Such as "did I take my medications" or "did so and so bring me a gift for my birthday", "what day is today", etc. It is really starting to wear on her live in aide of 5 years. So I was just wondering how other caregivers cope with this frustrating situation? I am trying to address what I can. I purchased some large print calendars. I am also buying a large clock for the room she spends most of her time in. As far as the meds go, it usually occurs at night. After she takes her meds she will keep asking if she had them. Any ideas of how the aide should handle it?
My mother is hard of hearing, so I don't know if the huh? is real or not. ARGH!! It gets old repeating everything.
I've been noticing something else with my mom -- she asks the same questions, too, and kind of realizes she's doing it, but realized it's gotten to be a bad habit. She and I think she's looking for some kind of reassurance. It's kind of a bad habit she's gotten into. Sometimes, she's fine if I don't answer. Other times, she gets a bit upset. But she and I realize it's not always because she's actually forgotten the thing that she's asking about.

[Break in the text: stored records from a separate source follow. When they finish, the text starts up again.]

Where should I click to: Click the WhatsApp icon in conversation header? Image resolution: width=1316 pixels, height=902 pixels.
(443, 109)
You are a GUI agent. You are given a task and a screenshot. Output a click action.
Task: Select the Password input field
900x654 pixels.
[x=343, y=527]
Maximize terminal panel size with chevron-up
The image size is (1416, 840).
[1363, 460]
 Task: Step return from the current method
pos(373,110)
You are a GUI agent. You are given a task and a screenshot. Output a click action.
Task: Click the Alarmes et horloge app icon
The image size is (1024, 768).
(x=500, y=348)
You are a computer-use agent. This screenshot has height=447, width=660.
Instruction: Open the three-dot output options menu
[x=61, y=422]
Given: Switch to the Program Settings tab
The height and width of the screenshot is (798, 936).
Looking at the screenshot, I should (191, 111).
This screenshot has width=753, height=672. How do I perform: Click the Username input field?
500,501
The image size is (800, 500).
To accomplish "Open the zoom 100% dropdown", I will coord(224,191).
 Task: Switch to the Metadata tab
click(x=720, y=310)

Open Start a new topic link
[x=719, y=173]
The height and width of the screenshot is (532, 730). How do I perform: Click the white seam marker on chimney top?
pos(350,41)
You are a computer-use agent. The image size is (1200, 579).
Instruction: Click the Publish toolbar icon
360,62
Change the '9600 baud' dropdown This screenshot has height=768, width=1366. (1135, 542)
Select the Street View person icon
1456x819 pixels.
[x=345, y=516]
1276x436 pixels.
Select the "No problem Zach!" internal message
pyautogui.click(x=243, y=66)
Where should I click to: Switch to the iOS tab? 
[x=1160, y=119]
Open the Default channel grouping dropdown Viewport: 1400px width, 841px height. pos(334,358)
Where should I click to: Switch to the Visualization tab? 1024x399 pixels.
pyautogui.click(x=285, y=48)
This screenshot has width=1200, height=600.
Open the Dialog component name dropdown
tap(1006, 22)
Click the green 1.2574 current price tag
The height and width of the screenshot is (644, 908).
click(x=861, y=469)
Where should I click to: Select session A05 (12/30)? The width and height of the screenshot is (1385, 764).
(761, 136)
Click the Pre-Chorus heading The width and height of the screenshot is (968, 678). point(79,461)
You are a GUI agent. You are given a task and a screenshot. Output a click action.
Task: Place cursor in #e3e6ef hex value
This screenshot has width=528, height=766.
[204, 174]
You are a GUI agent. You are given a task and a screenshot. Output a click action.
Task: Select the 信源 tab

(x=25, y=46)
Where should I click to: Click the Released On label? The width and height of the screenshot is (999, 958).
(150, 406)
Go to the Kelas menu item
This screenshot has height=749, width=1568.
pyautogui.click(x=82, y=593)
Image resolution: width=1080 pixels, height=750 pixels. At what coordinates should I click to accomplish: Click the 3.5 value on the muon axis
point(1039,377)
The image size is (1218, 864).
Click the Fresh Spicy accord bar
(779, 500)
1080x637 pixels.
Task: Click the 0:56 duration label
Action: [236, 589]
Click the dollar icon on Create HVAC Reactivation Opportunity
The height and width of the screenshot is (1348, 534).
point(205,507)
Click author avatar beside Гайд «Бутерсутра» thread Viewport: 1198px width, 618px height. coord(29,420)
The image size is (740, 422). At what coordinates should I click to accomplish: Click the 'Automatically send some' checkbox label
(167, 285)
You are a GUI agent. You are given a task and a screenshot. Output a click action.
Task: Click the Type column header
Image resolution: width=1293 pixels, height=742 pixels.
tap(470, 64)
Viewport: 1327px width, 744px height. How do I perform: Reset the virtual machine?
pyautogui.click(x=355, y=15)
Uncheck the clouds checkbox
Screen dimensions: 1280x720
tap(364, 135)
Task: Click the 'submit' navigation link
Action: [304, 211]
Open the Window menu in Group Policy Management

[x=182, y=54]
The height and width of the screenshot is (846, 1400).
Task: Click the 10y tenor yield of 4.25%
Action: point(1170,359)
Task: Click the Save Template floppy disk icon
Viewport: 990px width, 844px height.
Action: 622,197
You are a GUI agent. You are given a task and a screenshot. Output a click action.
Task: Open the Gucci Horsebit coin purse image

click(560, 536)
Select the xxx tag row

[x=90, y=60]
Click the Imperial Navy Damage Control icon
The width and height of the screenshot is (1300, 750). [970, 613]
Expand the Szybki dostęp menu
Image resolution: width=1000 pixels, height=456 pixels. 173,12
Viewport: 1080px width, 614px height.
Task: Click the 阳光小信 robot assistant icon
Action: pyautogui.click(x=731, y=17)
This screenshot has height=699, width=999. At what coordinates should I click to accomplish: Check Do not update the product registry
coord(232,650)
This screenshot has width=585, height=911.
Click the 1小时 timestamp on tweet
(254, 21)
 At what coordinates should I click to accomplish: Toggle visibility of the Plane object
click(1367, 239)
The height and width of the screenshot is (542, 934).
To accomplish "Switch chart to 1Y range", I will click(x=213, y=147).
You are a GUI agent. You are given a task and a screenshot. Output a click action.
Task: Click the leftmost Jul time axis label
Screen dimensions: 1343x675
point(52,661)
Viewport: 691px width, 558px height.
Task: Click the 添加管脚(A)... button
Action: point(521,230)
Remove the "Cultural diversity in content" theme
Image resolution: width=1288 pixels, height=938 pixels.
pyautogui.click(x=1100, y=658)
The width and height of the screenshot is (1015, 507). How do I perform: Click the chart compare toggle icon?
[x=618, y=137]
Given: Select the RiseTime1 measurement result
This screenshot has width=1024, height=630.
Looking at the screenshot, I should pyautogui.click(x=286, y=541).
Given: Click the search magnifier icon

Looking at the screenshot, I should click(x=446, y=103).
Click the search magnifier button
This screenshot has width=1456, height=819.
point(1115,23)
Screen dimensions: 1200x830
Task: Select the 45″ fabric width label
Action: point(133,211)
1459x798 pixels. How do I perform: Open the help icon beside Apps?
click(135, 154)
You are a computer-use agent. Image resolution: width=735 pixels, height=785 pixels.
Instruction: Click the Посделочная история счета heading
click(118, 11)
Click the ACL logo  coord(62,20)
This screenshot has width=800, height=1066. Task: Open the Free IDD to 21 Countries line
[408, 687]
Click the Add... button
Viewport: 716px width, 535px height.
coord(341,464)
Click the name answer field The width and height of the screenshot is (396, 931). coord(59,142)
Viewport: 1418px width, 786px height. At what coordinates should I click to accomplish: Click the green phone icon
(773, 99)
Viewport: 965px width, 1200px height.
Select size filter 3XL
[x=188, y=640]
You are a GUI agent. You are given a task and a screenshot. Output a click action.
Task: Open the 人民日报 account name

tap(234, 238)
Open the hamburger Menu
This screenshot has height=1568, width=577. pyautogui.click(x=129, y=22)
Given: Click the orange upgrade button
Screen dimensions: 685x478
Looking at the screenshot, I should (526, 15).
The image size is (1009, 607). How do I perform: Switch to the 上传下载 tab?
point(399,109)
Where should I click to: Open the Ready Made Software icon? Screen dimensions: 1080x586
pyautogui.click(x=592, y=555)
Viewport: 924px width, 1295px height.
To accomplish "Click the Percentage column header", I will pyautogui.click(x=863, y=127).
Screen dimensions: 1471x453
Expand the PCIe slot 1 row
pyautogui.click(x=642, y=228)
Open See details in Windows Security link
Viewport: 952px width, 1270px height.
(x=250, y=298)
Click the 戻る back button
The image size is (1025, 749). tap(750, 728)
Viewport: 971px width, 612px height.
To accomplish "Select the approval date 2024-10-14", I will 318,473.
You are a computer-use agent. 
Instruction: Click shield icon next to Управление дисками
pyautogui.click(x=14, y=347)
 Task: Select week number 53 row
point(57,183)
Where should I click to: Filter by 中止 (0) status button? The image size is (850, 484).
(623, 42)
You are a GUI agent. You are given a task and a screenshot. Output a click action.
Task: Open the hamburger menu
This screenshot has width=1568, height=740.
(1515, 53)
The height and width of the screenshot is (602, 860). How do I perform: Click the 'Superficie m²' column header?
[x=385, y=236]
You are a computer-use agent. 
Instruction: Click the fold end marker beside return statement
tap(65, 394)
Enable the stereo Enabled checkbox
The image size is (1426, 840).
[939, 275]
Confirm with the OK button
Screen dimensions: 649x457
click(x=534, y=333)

She thinks she even sometimes uses this as a greeting when I come into the room. Instead of "What's up?" she says "What day is it?"
I should add that her verbal skills are diminishing -- she literally can't think of the right words to use or the right phrases and sometimes says something different than what she really wants to say.
However, I have to keep reminding her to look at notes, clock, other things that would tell her the information she asks me. On a bad day, she'll literally forget to look at the clock and entirely lose track of time. So, none of this works all the time, either.
But the reality is probably that all you can do is help the person ask fewer questions, not get rid of the constant asking. And you also do it because, if they can see the information without waiting for someone to ask the question of, it might give the person some peace and they might not get so worked-up.
Sometimes I think shooting myself would be less painful! This behavior is annoying beyond belief! My mother asks if the dog has been fed at least 30 times a day, wait could be upwards of 50! If I did not love this dog so much I would get rid of it, in hopes of stopping the questions. Of course then Mom would either still ask the question because she would not realize the dog was gone or switch to another question.
Perhaps you need to ask the doctor about a switch in medication? Our doctor told us that some are better at stopping the bad behaviors.
I have made signs and hung them everywhere. Mom tears them down and tosses them in the trash because "she is mad that I am making it sound like her memory is bad or that she is crazy." When I say Mom look at the sign on the cabinet, she says, "that sign doesn't mean a damn thing to me!" or "I don't want to read it, why can't you just open your mouth and answer my question!"
I hope you do not lose your care giver over this.....a good one is hard to find!
Paula
I sympathize with hearing the same questions and stories, but the frustration goes down after a while. As Jeanne said, the easiest and best way is to answer the questions. It is so tempting to say, "I told you ... five minutes ago." This just makes everyone feel bad. I hope that your mother's aide is able to continue to work with her. It does take a lot of patience.
It is generally less wearing to simply answer each question as if it were asked for the first time. Does this drive the answerer absolutely around the bend? Yes, it is VERY frustrating. But it is easy, and respectful. Just answer the question.
You are already anticipating some ways to reduce the questions. A large calendar. (My mother finds the date and day on the newspaper each day. We also write the date on her white board.) An oversized clock. You could make a pill chart with a square for each dose. The aide puts a big X in the square when the pills are taken. Then she can answer, "Yes, see, you took the evening pills already," pointing to the X. Mom might learn to look for the X herself.
You can reduce the frustration of the aide somewhat by these methods. I won't hold out a false promise that that will end the matter. Mom may just go on to other questions. Praise the aide for her patience. Sympathize with what she endures. But Mom can't help this behavior, so I hope you can both summon up the strength to continue to treat her with dignity. Answer her questions and divert her to another topic.
This is not easy! We all deserve medals!